Experian said there was strong momentum in North America, while Latin America was back to strong levels of growth and the consumer services business saw "pleasing progress".
Chief executive officer Brian Cassin said: "We have started the year well. First-half organic revenue growth was 7%, with acceleration in Q2. This reflects successful execution on big new addressable market opportunities, the global roll out of our innovative platforms and considerable momentum in Consumer Services as we invest in Experian Boost.
"We now expect full-year organic revenue growth in the 7-8% range, at the upper end of our previous guidance. We continue to expect EBIT growth at or above revenue growth and strong progress in Benchmark earnings per share, all at constant currency, and for the full year we expect operating cash conversion of around 90%."
At 0915 GMT, the shares were up 2.2% at 2,434p.
Nicholas Hyett, equity analyst at Hargreaves Lansdown, said: "Strong growth from Experian’s consumer divisions is a big deal - not so long ago revenues were in freefall after rival free credit checking services made Experian’s subscription model all but redundant.
"In its place Experian’s focussed on a credit matching service which pairs consumers with an appropriate loan or credit card. The launch of Experian Boost seems to have been a masterstroke, even if it’s proving expensive, as US consumers supply Experian with additional non-standard data like mobile phone and utility contracts to boost their credit ratings. Not only has that dramatically improved sales in CreditMatch, it also provides Experian with a unique and wholly new dataset for its business-to-business division.

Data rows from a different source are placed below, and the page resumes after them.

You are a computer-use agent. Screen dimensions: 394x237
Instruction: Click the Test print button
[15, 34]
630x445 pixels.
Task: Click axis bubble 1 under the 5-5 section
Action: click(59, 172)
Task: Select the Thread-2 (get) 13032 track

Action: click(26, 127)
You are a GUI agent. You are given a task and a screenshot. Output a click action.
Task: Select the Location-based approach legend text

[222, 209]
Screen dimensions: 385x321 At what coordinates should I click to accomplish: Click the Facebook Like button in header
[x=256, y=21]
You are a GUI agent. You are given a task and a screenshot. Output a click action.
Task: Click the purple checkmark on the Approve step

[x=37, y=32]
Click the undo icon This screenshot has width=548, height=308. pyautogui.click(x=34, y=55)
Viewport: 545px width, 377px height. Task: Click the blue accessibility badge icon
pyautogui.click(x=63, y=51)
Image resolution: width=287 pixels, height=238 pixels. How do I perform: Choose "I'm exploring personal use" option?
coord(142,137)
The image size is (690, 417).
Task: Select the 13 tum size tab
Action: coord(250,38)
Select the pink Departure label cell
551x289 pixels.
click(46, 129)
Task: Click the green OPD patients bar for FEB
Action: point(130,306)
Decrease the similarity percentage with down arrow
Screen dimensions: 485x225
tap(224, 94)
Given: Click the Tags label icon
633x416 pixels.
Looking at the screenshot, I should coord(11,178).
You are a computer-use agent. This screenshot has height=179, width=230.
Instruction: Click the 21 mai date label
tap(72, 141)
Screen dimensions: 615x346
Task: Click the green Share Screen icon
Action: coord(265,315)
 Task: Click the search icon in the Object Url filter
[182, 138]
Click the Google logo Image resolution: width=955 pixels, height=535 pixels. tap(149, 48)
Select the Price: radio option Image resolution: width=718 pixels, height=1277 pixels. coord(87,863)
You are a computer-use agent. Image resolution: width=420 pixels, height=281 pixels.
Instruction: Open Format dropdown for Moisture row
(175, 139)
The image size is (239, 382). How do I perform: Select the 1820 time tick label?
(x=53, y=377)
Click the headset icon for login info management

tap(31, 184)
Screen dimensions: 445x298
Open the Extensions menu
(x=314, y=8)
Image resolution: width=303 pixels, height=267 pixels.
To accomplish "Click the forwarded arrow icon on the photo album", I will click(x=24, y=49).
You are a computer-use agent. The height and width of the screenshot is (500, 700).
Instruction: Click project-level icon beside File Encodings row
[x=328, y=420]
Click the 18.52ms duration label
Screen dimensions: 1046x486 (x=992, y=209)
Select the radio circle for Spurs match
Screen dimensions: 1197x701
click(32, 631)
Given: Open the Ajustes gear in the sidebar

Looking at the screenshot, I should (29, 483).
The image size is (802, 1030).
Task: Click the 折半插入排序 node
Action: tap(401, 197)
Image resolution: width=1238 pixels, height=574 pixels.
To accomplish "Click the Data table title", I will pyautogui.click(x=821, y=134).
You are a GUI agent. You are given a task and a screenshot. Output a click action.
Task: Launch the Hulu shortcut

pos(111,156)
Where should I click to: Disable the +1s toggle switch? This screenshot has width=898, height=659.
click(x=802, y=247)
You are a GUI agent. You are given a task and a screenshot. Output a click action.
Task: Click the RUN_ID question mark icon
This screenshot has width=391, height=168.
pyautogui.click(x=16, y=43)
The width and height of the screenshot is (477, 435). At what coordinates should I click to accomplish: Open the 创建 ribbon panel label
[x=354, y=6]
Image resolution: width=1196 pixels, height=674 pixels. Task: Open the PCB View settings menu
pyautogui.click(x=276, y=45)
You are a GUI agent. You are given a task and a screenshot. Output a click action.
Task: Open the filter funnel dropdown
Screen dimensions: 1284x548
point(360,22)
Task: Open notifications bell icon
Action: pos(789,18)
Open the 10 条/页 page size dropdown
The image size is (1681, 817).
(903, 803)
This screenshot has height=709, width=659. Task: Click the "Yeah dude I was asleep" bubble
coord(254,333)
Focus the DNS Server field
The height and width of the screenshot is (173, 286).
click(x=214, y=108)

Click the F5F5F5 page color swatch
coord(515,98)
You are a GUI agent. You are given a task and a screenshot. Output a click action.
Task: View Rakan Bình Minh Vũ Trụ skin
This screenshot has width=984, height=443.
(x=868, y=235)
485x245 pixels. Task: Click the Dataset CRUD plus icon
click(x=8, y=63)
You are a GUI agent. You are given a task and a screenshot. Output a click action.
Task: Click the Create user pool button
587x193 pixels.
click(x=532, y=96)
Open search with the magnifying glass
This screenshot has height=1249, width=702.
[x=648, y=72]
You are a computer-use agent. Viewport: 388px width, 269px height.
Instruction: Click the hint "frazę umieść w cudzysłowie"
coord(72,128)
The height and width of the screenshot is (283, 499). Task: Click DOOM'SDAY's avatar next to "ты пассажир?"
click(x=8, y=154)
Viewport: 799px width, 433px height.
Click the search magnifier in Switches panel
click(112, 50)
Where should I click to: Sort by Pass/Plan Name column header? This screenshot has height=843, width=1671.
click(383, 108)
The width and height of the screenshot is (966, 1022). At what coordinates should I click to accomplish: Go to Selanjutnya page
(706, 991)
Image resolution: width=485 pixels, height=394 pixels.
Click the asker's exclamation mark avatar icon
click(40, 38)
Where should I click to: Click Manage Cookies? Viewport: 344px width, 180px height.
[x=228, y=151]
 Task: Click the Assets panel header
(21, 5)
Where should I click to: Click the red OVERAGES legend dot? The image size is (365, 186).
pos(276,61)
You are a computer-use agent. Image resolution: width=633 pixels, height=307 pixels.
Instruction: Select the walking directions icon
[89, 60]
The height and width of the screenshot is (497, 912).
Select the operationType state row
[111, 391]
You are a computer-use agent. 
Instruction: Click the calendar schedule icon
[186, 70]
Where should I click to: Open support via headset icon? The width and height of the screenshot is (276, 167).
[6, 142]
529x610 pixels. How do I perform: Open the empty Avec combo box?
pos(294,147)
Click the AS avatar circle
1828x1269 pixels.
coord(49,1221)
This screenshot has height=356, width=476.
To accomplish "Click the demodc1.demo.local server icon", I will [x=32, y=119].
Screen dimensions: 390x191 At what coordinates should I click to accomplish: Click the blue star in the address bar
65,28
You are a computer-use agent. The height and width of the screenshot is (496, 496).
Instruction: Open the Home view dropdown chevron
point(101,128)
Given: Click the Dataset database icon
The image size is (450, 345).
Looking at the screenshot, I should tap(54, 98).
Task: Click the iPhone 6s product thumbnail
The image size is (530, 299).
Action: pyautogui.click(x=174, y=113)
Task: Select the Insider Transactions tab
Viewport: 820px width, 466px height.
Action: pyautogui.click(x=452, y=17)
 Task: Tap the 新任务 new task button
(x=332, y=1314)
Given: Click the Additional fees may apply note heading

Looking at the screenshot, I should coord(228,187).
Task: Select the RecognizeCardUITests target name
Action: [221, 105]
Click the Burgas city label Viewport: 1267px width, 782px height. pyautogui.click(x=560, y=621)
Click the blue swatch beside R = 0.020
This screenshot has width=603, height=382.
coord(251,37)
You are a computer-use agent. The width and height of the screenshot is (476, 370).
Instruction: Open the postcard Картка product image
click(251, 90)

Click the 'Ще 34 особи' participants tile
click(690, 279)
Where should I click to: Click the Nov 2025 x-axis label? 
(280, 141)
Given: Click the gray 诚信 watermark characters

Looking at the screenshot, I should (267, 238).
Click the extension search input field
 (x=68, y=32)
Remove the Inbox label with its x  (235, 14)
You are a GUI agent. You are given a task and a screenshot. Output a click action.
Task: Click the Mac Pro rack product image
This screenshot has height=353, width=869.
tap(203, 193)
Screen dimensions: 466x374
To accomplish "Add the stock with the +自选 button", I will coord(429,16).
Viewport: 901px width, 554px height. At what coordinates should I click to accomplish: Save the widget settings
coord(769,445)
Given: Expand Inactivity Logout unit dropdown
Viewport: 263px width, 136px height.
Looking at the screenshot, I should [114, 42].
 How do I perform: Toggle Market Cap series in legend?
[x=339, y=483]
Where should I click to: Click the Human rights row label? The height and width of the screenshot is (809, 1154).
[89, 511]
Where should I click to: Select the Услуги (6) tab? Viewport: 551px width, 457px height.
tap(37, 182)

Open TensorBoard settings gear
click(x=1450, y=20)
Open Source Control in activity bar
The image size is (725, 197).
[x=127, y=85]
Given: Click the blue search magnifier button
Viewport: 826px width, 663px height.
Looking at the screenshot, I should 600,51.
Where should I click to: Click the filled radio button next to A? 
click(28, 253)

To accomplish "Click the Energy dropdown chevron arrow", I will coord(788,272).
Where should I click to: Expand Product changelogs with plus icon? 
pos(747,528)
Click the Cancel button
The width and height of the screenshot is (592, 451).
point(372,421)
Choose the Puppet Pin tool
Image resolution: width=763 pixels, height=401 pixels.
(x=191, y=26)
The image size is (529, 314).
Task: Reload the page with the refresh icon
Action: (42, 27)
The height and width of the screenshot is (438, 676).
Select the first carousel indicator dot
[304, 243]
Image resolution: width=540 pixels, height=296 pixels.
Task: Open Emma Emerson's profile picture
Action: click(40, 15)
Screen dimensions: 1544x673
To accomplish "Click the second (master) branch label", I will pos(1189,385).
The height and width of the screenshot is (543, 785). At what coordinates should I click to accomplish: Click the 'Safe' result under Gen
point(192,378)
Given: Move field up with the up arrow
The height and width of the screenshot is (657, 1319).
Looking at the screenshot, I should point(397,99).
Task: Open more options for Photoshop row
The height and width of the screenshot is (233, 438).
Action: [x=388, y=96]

"The strong consumer performance masks some disruption to the core credit business from economic and political uncertainty, particularly in the UK. The much shrunken but not insignificant marketing division has slowed, while clients delayed new software investments. It’s a sign that despite its resilience Experian can’t totally ignore the cycle, and if lending were to contract in the face of an economic downturn then the credit scoring business would likely suffer."